Project Flow
Personal project - Designing a shared decision-making
workspace for cross-functional teams
Project Flow is a project management dashboard designed to help multidisciplinary teams stay aligned, prioritise work, and make decisions using a shared source of truth.
The project focused on reducing fragmentation between tasks, people, and progress by designing a system that balances overview visibility with actionable detail.
Problem
Many project management tools overwhelm users with excessive features, dense interfaces, and unclear priorities.
Teams struggle to understand:
What needs attention right now
Difficulty understanding progress and blockers
Where projects are at risk
Increased cognitive load during planning and review
This leads to missed deadlines, duplicated work, and reduced team confidence.
Outcome
Design a clear, structured dashboard that supports fast decision-making:
Reduce cognitive load for daily task management
One source of truth for progress and status
Clear visual prioritization of work and blockers
Support for both quick scanning and deeper analysis
Interfaces that encourage alignment rather than micromanagement
Role
UX/UI designer (end-to-end)
Timeline
3 weeks
Tools
Figma, Stitch, Lovable.dev, Chat GPT
Research Results
& Findings
I conducted qualitative research through:
Informal interviews with professionals using tools like Jira,
Asana, and Monday.Competitive analysis of existing project management
platforms.
I learned that a successful dashboard should answer three
questions instantly:
What do I need to do? What’s blocking me? and
What needs attention now?
These key insights shaped the core product production:
100% Users don’t want more data — they want clear priorities.
Blockers are often hidden or surfaced too late.
Status updates are time-consuming and repetitive.
Visual hierarchy matters more than feature volume.

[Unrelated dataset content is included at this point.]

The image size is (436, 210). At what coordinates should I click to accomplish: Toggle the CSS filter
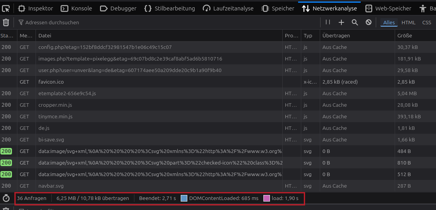click(x=426, y=22)
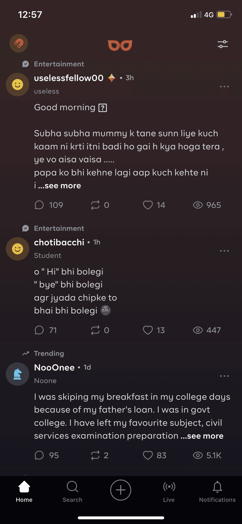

Structure the dashboard around decision-driven UX, not feature-driven UX.
Progressive disclosure (show what matters first).
Status clarity over aesthetics.
Users
& Context
Primary User Groups:
Team Members: Need clarity on tasks, blockers, and
deadlines.Team Leads / Managers: Need progress visibility and
risk awareness.
Both groups needed different insights from the same data,
without creating separate systems.
AI
As a Design Partner
AI was used as a design accelerator during ideation and iteration.
It supported early exploration, layout variations, and rapid refinement, allowing more time to be spent evaluating decisions, validating structure, and refining usability.
Design judgment, prioritization, and final decisions remained human-led.
Design Decisions
& Iterations
Early in the process, I explored multiple layout and information hierarchy options mentally and with AI-assisted flow exploration. I evaluated these options against usability heuristics, requirements, scalability needs, and rapid user testing before moving directly into high-fidelity design.
Design iterations focused on improving scannability, reducing cognitive load, and making status and blockers immediately visible.
Before
After
Dashboard: Moved filters to a more prominent location at the top, redesigned with pill-shaped filter chips for clarity.
Before
After
Blockers: improved visual hierarchy with color-coded severity tags (Critical, Moderate, Minor).
AI Assisted
Final Design
Before finalizing the UI, I used AI to simulate user scenarios, uncover unclear interactions, and validate accessibility and cognitive load. This helped identify friction points early without requiring formal user testing.
Behind the design
This project reflects a modern UX approach, where AI is used to accelerate execution while UX judgment drives the outcome.
I used AI tools to rapidly generate and iterate high-fidelity dashboard layouts, allowing me to focus on information architecture, systems thinking, and real-world usability rather than manual wireframing.
Key UX decisions -such as prioritising tasks, surfacing blockers, and reducing cognitive load -were driven by user needs and business context, not the tools themselves.
Working directly in high-fidelity enabled faster validation of hierarchy, clarity, and interaction patterns, aligning with how many product teams operate today.
This project demonstrates my ability to design complex, data-heavy products efficiently while maintaining strong UX principles and business relevance.